**AIM OF THE EXERCISE:** When the material ends, stop; until then, set down every line exactly.

**SUPPLIED MATERIAL:**
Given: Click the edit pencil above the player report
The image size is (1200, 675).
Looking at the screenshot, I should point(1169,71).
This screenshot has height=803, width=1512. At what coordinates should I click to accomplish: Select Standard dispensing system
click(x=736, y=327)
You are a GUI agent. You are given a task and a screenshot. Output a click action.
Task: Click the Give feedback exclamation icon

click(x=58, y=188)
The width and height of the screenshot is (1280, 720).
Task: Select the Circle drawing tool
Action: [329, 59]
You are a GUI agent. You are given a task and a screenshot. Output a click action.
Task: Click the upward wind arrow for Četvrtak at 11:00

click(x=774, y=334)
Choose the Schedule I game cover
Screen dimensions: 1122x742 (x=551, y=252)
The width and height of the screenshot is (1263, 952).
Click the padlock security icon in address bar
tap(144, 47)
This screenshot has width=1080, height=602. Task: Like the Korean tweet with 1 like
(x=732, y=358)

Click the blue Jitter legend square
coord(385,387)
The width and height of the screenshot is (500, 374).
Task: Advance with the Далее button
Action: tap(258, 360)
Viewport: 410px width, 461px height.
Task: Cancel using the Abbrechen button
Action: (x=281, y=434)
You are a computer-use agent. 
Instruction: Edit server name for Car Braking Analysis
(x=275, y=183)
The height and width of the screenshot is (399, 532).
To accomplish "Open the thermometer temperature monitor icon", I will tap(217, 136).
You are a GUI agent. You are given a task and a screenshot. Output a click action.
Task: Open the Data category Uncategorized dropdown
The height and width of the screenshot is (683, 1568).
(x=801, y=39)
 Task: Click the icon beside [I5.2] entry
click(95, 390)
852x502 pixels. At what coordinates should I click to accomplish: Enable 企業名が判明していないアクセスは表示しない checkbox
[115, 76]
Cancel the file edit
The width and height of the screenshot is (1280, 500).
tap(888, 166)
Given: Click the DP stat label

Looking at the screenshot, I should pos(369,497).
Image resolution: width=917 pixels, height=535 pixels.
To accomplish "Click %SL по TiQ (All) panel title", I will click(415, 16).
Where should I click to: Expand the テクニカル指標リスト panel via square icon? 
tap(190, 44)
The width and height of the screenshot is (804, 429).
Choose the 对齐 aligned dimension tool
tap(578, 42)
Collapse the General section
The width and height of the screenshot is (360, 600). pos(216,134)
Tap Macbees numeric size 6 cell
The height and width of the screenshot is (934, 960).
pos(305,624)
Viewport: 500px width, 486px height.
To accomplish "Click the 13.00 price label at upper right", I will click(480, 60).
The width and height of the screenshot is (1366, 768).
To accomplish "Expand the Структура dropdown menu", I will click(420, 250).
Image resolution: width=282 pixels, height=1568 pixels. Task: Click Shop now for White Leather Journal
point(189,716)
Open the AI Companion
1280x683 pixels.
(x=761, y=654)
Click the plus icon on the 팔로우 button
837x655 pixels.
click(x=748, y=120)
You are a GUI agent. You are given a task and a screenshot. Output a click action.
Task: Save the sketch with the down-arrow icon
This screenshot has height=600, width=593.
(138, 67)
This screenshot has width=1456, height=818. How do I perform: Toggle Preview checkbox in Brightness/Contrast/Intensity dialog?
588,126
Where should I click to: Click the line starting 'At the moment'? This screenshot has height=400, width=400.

**TASK ANSWER:**
Given: Click the edit pencil above the player report
The image size is (1200, 675).
Looking at the screenshot, I should point(1169,71).
This screenshot has height=803, width=1512. At what coordinates should I click to accomplish: Select Standard dispensing system
click(x=736, y=327)
You are a GUI agent. You are given a task and a screenshot. Output a click action.
Task: Click the Give feedback exclamation icon

click(x=58, y=188)
The width and height of the screenshot is (1280, 720).
Task: Select the Circle drawing tool
Action: [329, 59]
You are a GUI agent. You are given a task and a screenshot. Output a click action.
Task: Click the upward wind arrow for Četvrtak at 11:00

click(x=774, y=334)
Choose the Schedule I game cover
Screen dimensions: 1122x742 (x=551, y=252)
The width and height of the screenshot is (1263, 952).
Click the padlock security icon in address bar
tap(144, 47)
This screenshot has width=1080, height=602. Task: Like the Korean tweet with 1 like
(x=732, y=358)

Click the blue Jitter legend square
coord(385,387)
The width and height of the screenshot is (500, 374).
Task: Advance with the Далее button
Action: tap(258, 360)
Viewport: 410px width, 461px height.
Task: Cancel using the Abbrechen button
Action: (x=281, y=434)
You are a computer-use agent. 
Instruction: Edit server name for Car Braking Analysis
(x=275, y=183)
The height and width of the screenshot is (399, 532).
To accomplish "Open the thermometer temperature monitor icon", I will tap(217, 136).
You are a GUI agent. You are given a task and a screenshot. Output a click action.
Task: Open the Data category Uncategorized dropdown
The height and width of the screenshot is (683, 1568).
(x=801, y=39)
 Task: Click the icon beside [I5.2] entry
click(95, 390)
852x502 pixels. At what coordinates should I click to accomplish: Enable 企業名が判明していないアクセスは表示しない checkbox
[115, 76]
Cancel the file edit
The width and height of the screenshot is (1280, 500).
tap(888, 166)
Given: Click the DP stat label

Looking at the screenshot, I should pos(369,497).
Image resolution: width=917 pixels, height=535 pixels.
To accomplish "Click %SL по TiQ (All) panel title", I will click(415, 16).
Where should I click to: Expand the テクニカル指標リスト panel via square icon? 
tap(190, 44)
The width and height of the screenshot is (804, 429).
Choose the 对齐 aligned dimension tool
tap(578, 42)
Collapse the General section
The width and height of the screenshot is (360, 600). pos(216,134)
Tap Macbees numeric size 6 cell
The height and width of the screenshot is (934, 960).
pos(305,624)
Viewport: 500px width, 486px height.
To accomplish "Click the 13.00 price label at upper right", I will click(480, 60).
The width and height of the screenshot is (1366, 768).
To accomplish "Expand the Структура dropdown menu", I will click(420, 250).
Image resolution: width=282 pixels, height=1568 pixels. Task: Click Shop now for White Leather Journal
point(189,716)
Open the AI Companion
1280x683 pixels.
(x=761, y=654)
Click the plus icon on the 팔로우 button
837x655 pixels.
click(x=748, y=120)
You are a GUI agent. You are given a task and a screenshot. Output a click action.
Task: Save the sketch with the down-arrow icon
This screenshot has height=600, width=593.
(138, 67)
This screenshot has width=1456, height=818. How do I perform: Toggle Preview checkbox in Brightness/Contrast/Intensity dialog?
588,126
Where should I click to: Click the line starting 'At the moment'? This screenshot has height=400, width=400.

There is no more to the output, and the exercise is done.